## THE TASK
Copy exactly the lines from the first line of the records below through the line containing "arte (378, 2557)", including both, and nothing else.

## DATA SHOWN
---*---
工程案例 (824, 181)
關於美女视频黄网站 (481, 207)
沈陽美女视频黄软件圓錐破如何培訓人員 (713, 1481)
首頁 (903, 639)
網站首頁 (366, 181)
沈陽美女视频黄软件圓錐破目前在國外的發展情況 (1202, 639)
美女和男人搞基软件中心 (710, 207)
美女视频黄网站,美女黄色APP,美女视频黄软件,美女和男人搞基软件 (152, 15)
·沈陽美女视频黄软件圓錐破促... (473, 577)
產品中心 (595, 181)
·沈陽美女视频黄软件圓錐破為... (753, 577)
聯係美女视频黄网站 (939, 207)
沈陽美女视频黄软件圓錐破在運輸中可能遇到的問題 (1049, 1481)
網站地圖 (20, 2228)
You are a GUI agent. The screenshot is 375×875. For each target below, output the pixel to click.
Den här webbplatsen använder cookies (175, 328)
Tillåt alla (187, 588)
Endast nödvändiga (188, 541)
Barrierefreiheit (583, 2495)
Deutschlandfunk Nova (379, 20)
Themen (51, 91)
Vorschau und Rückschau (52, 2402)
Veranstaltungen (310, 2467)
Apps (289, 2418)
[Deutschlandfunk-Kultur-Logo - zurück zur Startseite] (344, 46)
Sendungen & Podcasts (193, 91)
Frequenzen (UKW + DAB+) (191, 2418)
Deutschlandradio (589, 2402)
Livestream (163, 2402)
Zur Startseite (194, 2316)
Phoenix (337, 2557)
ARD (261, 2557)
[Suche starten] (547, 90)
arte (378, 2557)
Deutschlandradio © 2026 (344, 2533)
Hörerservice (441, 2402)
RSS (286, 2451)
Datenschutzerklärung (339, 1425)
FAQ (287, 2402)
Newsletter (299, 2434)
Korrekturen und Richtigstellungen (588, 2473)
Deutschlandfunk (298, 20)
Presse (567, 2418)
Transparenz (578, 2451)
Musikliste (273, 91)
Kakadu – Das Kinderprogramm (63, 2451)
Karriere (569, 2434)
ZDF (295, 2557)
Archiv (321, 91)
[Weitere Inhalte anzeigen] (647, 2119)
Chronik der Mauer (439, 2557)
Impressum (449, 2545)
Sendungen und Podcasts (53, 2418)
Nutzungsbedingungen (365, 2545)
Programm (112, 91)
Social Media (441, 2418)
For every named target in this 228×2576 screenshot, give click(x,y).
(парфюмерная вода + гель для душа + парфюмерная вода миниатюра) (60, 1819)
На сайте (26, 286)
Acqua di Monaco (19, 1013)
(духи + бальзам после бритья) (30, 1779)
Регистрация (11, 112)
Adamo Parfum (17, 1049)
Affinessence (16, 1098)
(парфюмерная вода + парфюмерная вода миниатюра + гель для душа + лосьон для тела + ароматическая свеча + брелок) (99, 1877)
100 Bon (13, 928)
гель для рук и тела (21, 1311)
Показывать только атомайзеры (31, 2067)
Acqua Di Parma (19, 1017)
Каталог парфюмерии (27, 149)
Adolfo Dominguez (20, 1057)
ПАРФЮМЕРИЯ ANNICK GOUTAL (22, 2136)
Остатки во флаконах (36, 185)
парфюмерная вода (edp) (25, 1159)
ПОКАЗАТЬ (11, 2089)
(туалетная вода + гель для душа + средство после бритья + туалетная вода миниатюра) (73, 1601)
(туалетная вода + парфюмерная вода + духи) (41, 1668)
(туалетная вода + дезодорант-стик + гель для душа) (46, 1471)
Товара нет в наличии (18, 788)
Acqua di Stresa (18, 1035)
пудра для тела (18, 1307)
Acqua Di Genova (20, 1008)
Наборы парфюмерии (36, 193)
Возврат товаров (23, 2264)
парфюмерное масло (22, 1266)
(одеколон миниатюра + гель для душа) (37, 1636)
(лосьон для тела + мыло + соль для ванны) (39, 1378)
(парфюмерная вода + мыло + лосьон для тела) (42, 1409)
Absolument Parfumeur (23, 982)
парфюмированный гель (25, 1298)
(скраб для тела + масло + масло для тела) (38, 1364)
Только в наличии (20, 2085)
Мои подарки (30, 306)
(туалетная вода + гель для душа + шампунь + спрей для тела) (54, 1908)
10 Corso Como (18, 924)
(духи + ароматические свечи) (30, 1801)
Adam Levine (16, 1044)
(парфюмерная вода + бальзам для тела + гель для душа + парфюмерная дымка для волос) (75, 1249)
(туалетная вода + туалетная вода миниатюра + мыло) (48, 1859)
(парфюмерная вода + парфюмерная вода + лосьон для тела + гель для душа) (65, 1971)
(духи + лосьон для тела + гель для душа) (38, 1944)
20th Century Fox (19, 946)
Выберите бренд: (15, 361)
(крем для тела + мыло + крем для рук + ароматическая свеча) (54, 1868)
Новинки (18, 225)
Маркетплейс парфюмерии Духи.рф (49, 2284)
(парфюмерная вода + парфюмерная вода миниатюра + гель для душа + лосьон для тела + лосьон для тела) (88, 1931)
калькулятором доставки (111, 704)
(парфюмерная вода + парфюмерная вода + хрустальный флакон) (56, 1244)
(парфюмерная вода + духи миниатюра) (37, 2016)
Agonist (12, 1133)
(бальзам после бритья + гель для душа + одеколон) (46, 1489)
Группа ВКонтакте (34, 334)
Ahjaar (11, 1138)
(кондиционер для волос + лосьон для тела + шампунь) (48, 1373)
---*---
## TASK SOLUTION
工程案例 (824, 181)
關於美女视频黄网站 (481, 207)
沈陽美女视频黄软件圓錐破如何培訓人員 (713, 1481)
首頁 (903, 639)
網站首頁 (366, 181)
沈陽美女视频黄软件圓錐破目前在國外的發展情況 (1202, 639)
美女和男人搞基软件中心 (710, 207)
美女视频黄网站,美女黄色APP,美女视频黄软件,美女和男人搞基软件 (152, 15)
·沈陽美女视频黄软件圓錐破促... (473, 577)
產品中心 (595, 181)
·沈陽美女视频黄软件圓錐破為... (753, 577)
聯係美女视频黄网站 (939, 207)
沈陽美女视频黄软件圓錐破在運輸中可能遇到的問題 (1049, 1481)
網站地圖 (20, 2228)
You are a GUI agent. The screenshot is 375×875. For each target below, output the pixel to click.
Den här webbplatsen använder cookies (175, 328)
Tillåt alla (187, 588)
Endast nödvändiga (188, 541)
Barrierefreiheit (583, 2495)
Deutschlandfunk Nova (379, 20)
Themen (51, 91)
Vorschau und Rückschau (52, 2402)
Veranstaltungen (310, 2467)
Apps (289, 2418)
[Deutschlandfunk-Kultur-Logo - zurück zur Startseite] (344, 46)
Sendungen & Podcasts (193, 91)
Frequenzen (UKW + DAB+) (191, 2418)
Deutschlandradio (589, 2402)
Livestream (163, 2402)
Zur Startseite (194, 2316)
Phoenix (337, 2557)
ARD (261, 2557)
[Suche starten] (547, 90)
arte (378, 2557)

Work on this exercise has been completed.